Looking into this...

We need to switch from using the PdfNLMContentExtractor class in Cermine to the ContentExtractor class (in https://github.com/pkp/xmlps/blob/master/module/Cermine/src/Cermine/Model/Converter/Cermine.php) to benefit from image extraction support.

However, trying to do this with an upstream Cermine build causes the converter to fail in our stack. Upstream Cermine builds still work fine when being called with the legacy(?) PdfNLMContextExtractor class.

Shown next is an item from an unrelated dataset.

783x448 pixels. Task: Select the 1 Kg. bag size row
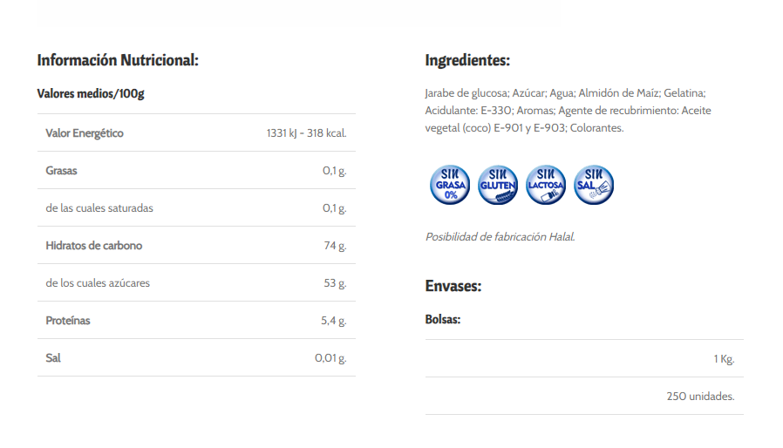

From looking at our code, I initially thought that this was because the old method only produces one output file and thus was designed to be pipe-able, which it appears to be from how we're using it: https://github.com/pkp/xmlps/blob/master/module/Cermine/src/Cermine/Model/Converter/Cermine.php#L103. However, I can't reproduce this piping behaviour when running upstream builds of Cermine locally, which I'm now really confused about, as I'm not sure how it continues to work in our pipeline...

@kaschioudi , if you have any ideas...

axfelix commented 7 years ago

Thanks! Going to review this. We should probably make sure meTypeset and Cermine images are output to the same path moving forward so that we don't need to think about different relative links in XML output.

axfelix commented 7 years ago

This is working, and merged into master. Leaving open until we harmonized the image output paths though.

axfelix commented 6 years ago

I believe this was fixed in the most recent round of Texture work through the meta file wrapper.